Brooks, based in Tasmania, and with a family interest in brewing and distilling, has revealed these differences in her rollicking story of 1780s Scotland, the black economy of the area fuelled by illegal whisky-making, and the impact on a village by the arrival of a strong-minded Lowlander, a woman from Edinburgh.

Not only was Greer Reed an ‘incomer’ who did not understand Gaelic, but she was the widow of an English excise officer.

She became housekeeper for widowed Tam Gordon, cousin of the clan laird. Tam held the village together, with its members scratching a subsistence living and needing their many illegal whisky stills to pay annual rents to the laird and provide an income.

Greer became an integral part of village life. Her deaf daughter, who had learned ‘finger talk’ at a school for the deaf in Edinburgh, eventually taught many villagers, with that sign language vital for the smugglers taking their whisky along back roads.

Whisky really was the major currency, used for bribing officials, offered at all hours to family and friends, given to women giving birth and even their minutes-old babies.

This story, involving enmity and murder, is set around the start of the Clearances, when many Highland villages were replaced by sheep farms. Brooks’ research into that time revealed the women running stills as well as households, enmity felt to English militia and excise officers by Highlanders, and fierce loyalty to their whisky-fuelled way of life.

There is mystery in this novel, a swearing pastor, romance and even the possibility of faeries. It is as subtle and fiery as a Highland whisky.

Reviewed by Jennifer Somerville

Karen Brooks author
ABOUT THE AUTHOR

Karen Brooks is an Australian author, columnist, social commentator and academic. She writes fantasy novels for children and young adults, under both Karen Brooks and Karen R. Brooks and has also published short stories and non-fiction works.

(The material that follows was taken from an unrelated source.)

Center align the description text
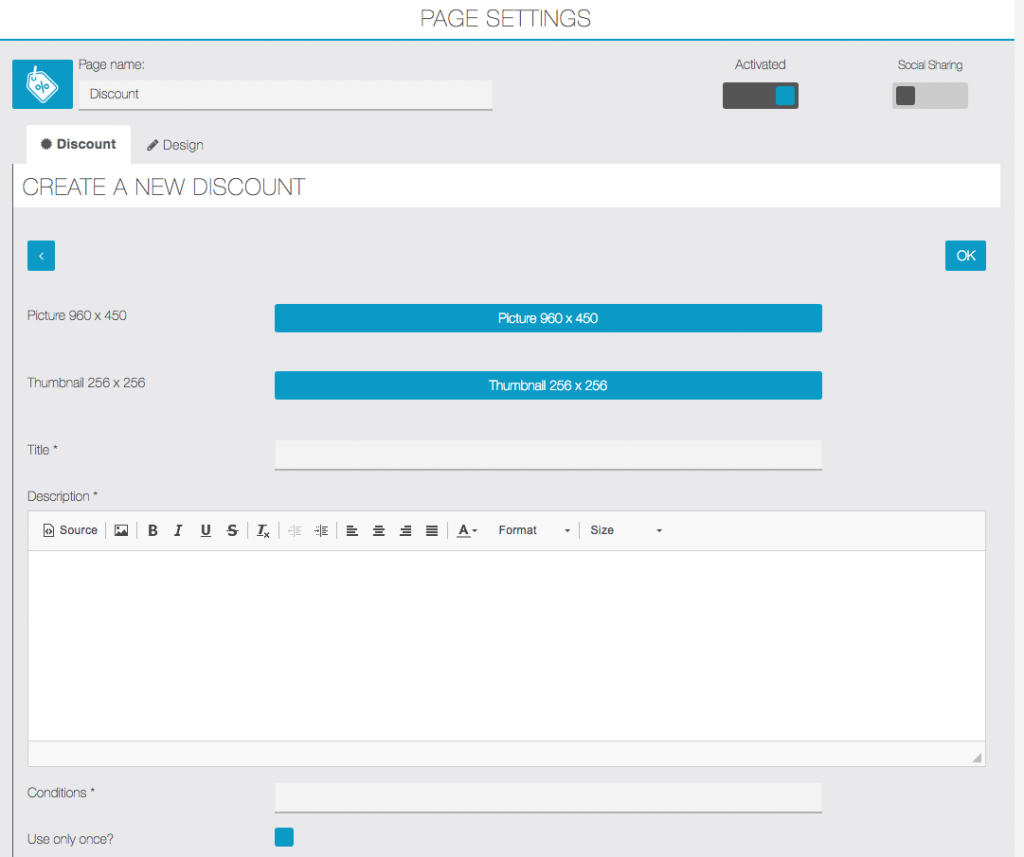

Karen’s first novel, a young adult fantasy, It’s Time, Cassandra Klein, was published by Lothian in July 2001. Her second, The Gaze of the Gorgon was released August 2002, followed by The Book of Night in 2003, and The Kurs of Atlantis in 2004. One reviewer in Melbourne, Ray Sherriff, going so far as to describe Kurs as being “technically superior to any contemporary text I have read in the past few years. The research, experience, planning and prudence throughout its preparation have allowed the progression of the narrative and plot to incorporate its complexities organically. The result is a very entertaining, speedy, atmospherically lucid and enjoyable story.” Karen’s fifth novel, The Rifts of Quentaris, which is part of the highly successful Quentaris shared world series of Michael Pryor and Paul Collins was published in February 2005.